ISLAMABAD (December 07, 2025) The ongoing selection process for new commissioners at the Securities and Exchange Commission of Pakistan has raised concerns among industry stakeholders, who believe the Finance Ministry should provide greater clarity on how candidates were evaluated.
Sources familiar with the process said twenty-seven applicants were interviewed, including the sitting chairman and two commissioners facing audit objections, which has created a perception of limited transparency.
Business leaders note that the capital market is operating under pressure from high inflation, elevated energy prices, and tight liquidity, and argue that clarity in senior appointments is essential in such conditions.
Analysts note that international practice typically requires open communication about ongoing inquiries before senior regulatory appointments. They add that unresolved questions regarding administrative decisions, such as salary approvals, official travel, or expenditure management, can give rise to avoidable speculation. They said that prolonged delays in concluding internal reviews may unintentionally discourage officers who expect consistent standards across institutions.
Establishing a structured, transparent vetting framework and including independent oversight could strengthen confidence and improve continuity in regulatory functions.
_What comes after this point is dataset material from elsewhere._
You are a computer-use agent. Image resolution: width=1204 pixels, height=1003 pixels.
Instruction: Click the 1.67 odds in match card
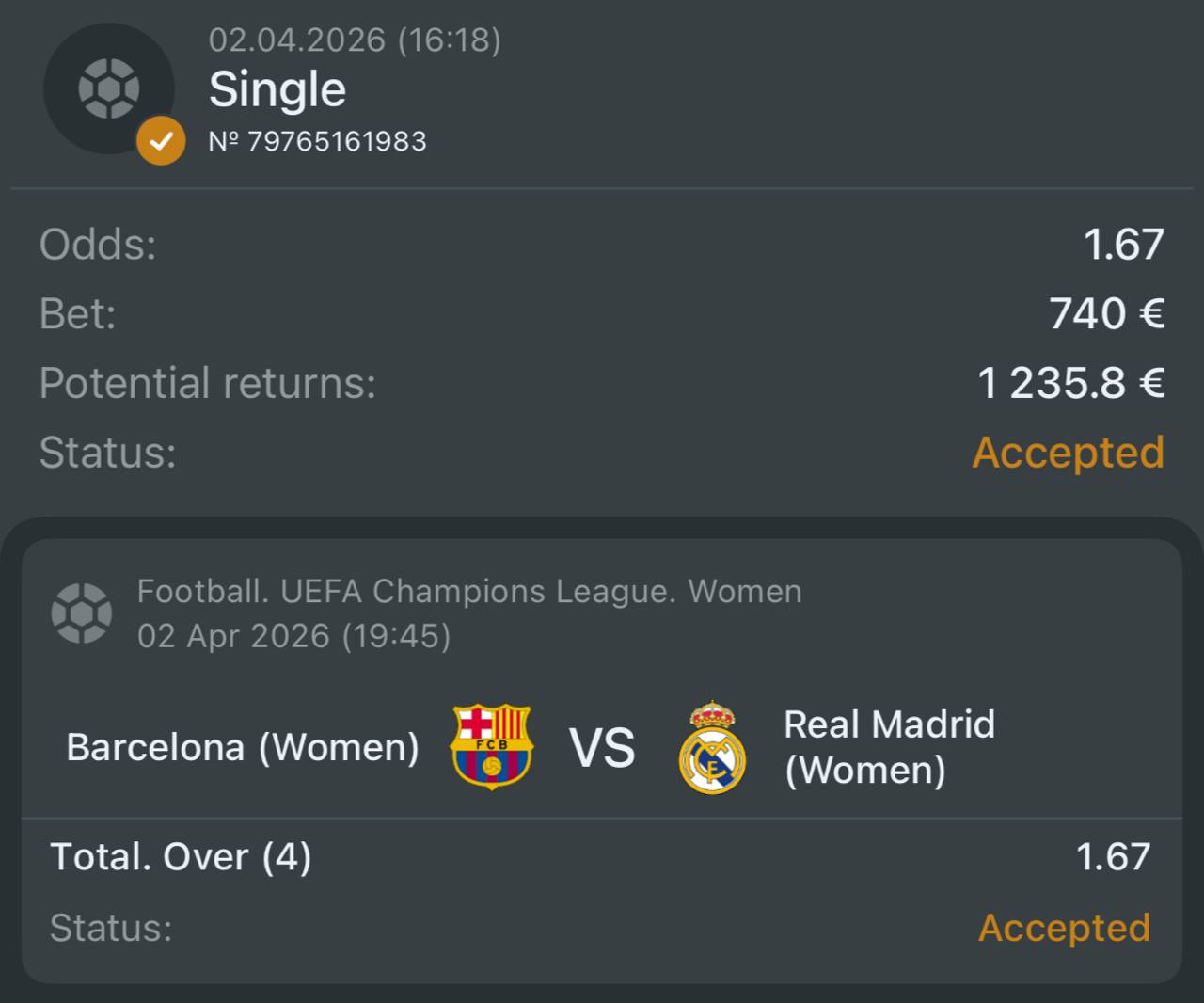1113,857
Insiders expressed concern that repeatedly underperforming candidates have been included in interviews, which they believe may weaken the exercise’s perceived credibility. They note that emphasising merit-based selection, clear communication, and timely decisions would help reassure investors, employees, and market participants. These steps could support a more stable financial governance environment at a time when predictability is essential for economic recovery.